(Records contained in a dataset)
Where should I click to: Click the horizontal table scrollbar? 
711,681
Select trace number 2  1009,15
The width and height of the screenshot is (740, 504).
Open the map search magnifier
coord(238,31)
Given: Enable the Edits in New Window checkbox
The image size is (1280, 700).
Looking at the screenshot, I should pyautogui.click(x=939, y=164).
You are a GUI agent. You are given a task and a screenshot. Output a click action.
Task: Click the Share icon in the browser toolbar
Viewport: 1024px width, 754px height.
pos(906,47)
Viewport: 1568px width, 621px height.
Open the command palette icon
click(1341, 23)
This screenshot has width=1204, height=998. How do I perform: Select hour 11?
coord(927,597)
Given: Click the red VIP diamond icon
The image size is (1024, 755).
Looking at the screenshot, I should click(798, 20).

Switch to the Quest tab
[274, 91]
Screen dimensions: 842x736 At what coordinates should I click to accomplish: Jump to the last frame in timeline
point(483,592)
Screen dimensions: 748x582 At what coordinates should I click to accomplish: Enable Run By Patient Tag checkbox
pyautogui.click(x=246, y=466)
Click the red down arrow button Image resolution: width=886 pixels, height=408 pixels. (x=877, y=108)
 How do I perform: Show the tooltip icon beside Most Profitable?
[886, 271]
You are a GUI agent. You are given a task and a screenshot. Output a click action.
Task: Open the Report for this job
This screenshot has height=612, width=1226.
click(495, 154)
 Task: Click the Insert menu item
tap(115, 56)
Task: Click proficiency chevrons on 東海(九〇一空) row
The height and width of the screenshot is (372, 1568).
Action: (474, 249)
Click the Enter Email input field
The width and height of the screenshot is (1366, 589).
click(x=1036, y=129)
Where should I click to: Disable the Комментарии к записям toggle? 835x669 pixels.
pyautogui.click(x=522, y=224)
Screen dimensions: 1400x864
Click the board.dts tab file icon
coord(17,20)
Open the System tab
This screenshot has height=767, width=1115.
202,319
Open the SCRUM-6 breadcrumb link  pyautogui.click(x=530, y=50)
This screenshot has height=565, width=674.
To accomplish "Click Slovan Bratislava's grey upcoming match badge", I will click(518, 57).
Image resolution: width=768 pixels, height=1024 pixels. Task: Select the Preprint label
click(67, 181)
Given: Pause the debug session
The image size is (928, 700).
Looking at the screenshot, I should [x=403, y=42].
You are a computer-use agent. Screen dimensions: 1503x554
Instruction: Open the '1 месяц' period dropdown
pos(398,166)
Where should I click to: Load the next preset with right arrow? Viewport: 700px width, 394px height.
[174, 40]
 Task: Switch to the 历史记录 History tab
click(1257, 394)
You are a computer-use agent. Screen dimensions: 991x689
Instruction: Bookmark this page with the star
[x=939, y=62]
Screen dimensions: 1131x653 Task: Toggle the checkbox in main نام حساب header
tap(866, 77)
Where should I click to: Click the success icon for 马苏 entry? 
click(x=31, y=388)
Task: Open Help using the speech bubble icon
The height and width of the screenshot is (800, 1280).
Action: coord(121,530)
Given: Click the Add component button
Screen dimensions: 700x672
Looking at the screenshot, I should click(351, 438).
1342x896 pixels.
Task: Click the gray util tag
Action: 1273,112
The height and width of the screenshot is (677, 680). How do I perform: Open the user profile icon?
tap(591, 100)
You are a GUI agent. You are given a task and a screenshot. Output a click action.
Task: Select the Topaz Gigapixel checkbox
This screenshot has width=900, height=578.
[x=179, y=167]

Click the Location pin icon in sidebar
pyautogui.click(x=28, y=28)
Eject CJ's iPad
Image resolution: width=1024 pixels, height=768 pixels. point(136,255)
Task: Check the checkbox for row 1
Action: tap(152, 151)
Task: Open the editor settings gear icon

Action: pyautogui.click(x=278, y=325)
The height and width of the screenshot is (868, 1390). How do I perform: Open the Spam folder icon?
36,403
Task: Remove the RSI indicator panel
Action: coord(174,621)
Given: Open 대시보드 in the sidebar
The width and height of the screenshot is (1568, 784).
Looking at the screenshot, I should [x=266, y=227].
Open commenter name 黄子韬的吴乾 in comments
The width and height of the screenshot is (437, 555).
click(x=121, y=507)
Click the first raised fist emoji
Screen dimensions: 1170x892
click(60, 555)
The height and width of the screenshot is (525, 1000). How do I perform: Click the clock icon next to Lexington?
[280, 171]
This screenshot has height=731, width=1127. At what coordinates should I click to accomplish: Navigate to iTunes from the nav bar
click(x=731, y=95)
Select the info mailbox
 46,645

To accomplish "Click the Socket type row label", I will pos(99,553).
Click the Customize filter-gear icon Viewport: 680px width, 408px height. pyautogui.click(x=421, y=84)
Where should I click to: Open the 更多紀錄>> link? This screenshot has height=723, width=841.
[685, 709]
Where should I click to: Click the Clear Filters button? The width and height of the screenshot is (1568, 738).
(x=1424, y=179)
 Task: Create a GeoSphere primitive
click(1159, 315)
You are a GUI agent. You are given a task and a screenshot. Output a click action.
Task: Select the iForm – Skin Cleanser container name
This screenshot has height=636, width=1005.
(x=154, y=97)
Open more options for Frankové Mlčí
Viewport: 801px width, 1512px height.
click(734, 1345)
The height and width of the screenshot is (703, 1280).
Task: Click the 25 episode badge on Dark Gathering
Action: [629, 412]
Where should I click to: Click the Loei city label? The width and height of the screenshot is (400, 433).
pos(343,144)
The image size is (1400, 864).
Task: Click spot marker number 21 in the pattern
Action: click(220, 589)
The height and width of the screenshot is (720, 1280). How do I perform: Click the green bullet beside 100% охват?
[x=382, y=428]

THE TASK:
Give all of the entries again, word for word.

COMPLETED EXERCISE:
Where should I click to: Click the horizontal table scrollbar? 
711,681
Select trace number 2  1009,15
The width and height of the screenshot is (740, 504).
Open the map search magnifier
coord(238,31)
Given: Enable the Edits in New Window checkbox
The image size is (1280, 700).
Looking at the screenshot, I should pyautogui.click(x=939, y=164).
You are a GUI agent. You are given a task and a screenshot. Output a click action.
Task: Click the Share icon in the browser toolbar
Viewport: 1024px width, 754px height.
pos(906,47)
Viewport: 1568px width, 621px height.
Open the command palette icon
click(1341, 23)
This screenshot has width=1204, height=998. How do I perform: Select hour 11?
coord(927,597)
Given: Click the red VIP diamond icon
The image size is (1024, 755).
Looking at the screenshot, I should click(798, 20).

Switch to the Quest tab
[274, 91]
Screen dimensions: 842x736 At what coordinates should I click to accomplish: Jump to the last frame in timeline
point(483,592)
Screen dimensions: 748x582 At what coordinates should I click to accomplish: Enable Run By Patient Tag checkbox
pyautogui.click(x=246, y=466)
Click the red down arrow button Image resolution: width=886 pixels, height=408 pixels. (x=877, y=108)
 How do I perform: Show the tooltip icon beside Most Profitable?
[886, 271]
You are a GUI agent. You are given a task and a screenshot. Output a click action.
Task: Open the Report for this job
This screenshot has height=612, width=1226.
click(495, 154)
 Task: Click the Insert menu item
tap(115, 56)
Task: Click proficiency chevrons on 東海(九〇一空) row
The height and width of the screenshot is (372, 1568).
Action: (474, 249)
Click the Enter Email input field
The width and height of the screenshot is (1366, 589).
click(x=1036, y=129)
Where should I click to: Disable the Комментарии к записям toggle? 835x669 pixels.
pyautogui.click(x=522, y=224)
Screen dimensions: 1400x864
Click the board.dts tab file icon
coord(17,20)
Open the System tab
This screenshot has height=767, width=1115.
202,319
Open the SCRUM-6 breadcrumb link  pyautogui.click(x=530, y=50)
This screenshot has height=565, width=674.
To accomplish "Click Slovan Bratislava's grey upcoming match badge", I will click(518, 57).
Image resolution: width=768 pixels, height=1024 pixels. Task: Select the Preprint label
click(67, 181)
Given: Pause the debug session
The image size is (928, 700).
Looking at the screenshot, I should [x=403, y=42].
You are a computer-use agent. Screen dimensions: 1503x554
Instruction: Open the '1 месяц' period dropdown
pos(398,166)
Where should I click to: Load the next preset with right arrow? Viewport: 700px width, 394px height.
[174, 40]
 Task: Switch to the 历史记录 History tab
click(1257, 394)
You are a computer-use agent. Screen dimensions: 991x689
Instruction: Bookmark this page with the star
[x=939, y=62]
Screen dimensions: 1131x653 Task: Toggle the checkbox in main نام حساب header
tap(866, 77)
Where should I click to: Click the success icon for 马苏 entry? 
click(x=31, y=388)
Task: Open Help using the speech bubble icon
The height and width of the screenshot is (800, 1280).
Action: coord(121,530)
Given: Click the Add component button
Screen dimensions: 700x672
Looking at the screenshot, I should click(351, 438).
1342x896 pixels.
Task: Click the gray util tag
Action: 1273,112
The height and width of the screenshot is (677, 680). How do I perform: Open the user profile icon?
tap(591, 100)
You are a GUI agent. You are given a task and a screenshot. Output a click action.
Task: Select the Topaz Gigapixel checkbox
This screenshot has width=900, height=578.
[x=179, y=167]

Click the Location pin icon in sidebar
pyautogui.click(x=28, y=28)
Eject CJ's iPad
Image resolution: width=1024 pixels, height=768 pixels. point(136,255)
Task: Check the checkbox for row 1
Action: tap(152, 151)
Task: Open the editor settings gear icon

Action: pyautogui.click(x=278, y=325)
The height and width of the screenshot is (868, 1390). How do I perform: Open the Spam folder icon?
36,403
Task: Remove the RSI indicator panel
Action: coord(174,621)
Given: Open 대시보드 in the sidebar
The width and height of the screenshot is (1568, 784).
Looking at the screenshot, I should [x=266, y=227].
Open commenter name 黄子韬的吴乾 in comments
The width and height of the screenshot is (437, 555).
click(x=121, y=507)
Click the first raised fist emoji
Screen dimensions: 1170x892
click(60, 555)
The height and width of the screenshot is (525, 1000). How do I perform: Click the clock icon next to Lexington?
[280, 171]
This screenshot has height=731, width=1127. At what coordinates should I click to accomplish: Navigate to iTunes from the nav bar
click(x=731, y=95)
Select the info mailbox
 46,645

To accomplish "Click the Socket type row label", I will pos(99,553).
Click the Customize filter-gear icon Viewport: 680px width, 408px height. pyautogui.click(x=421, y=84)
Where should I click to: Open the 更多紀錄>> link? This screenshot has height=723, width=841.
[685, 709]
Where should I click to: Click the Clear Filters button? The width and height of the screenshot is (1568, 738).
(x=1424, y=179)
 Task: Create a GeoSphere primitive
click(1159, 315)
You are a GUI agent. You are given a task and a screenshot. Output a click action.
Task: Select the iForm – Skin Cleanser container name
This screenshot has height=636, width=1005.
(x=154, y=97)
Open more options for Frankové Mlčí
Viewport: 801px width, 1512px height.
click(734, 1345)
The height and width of the screenshot is (703, 1280).
Task: Click the 25 episode badge on Dark Gathering
Action: [629, 412]
Where should I click to: Click the Loei city label? The width and height of the screenshot is (400, 433).
pos(343,144)
The image size is (1400, 864).
Task: Click spot marker number 21 in the pattern
Action: click(220, 589)
The height and width of the screenshot is (720, 1280). How do I perform: Click the green bullet beside 100% охват?
[x=382, y=428]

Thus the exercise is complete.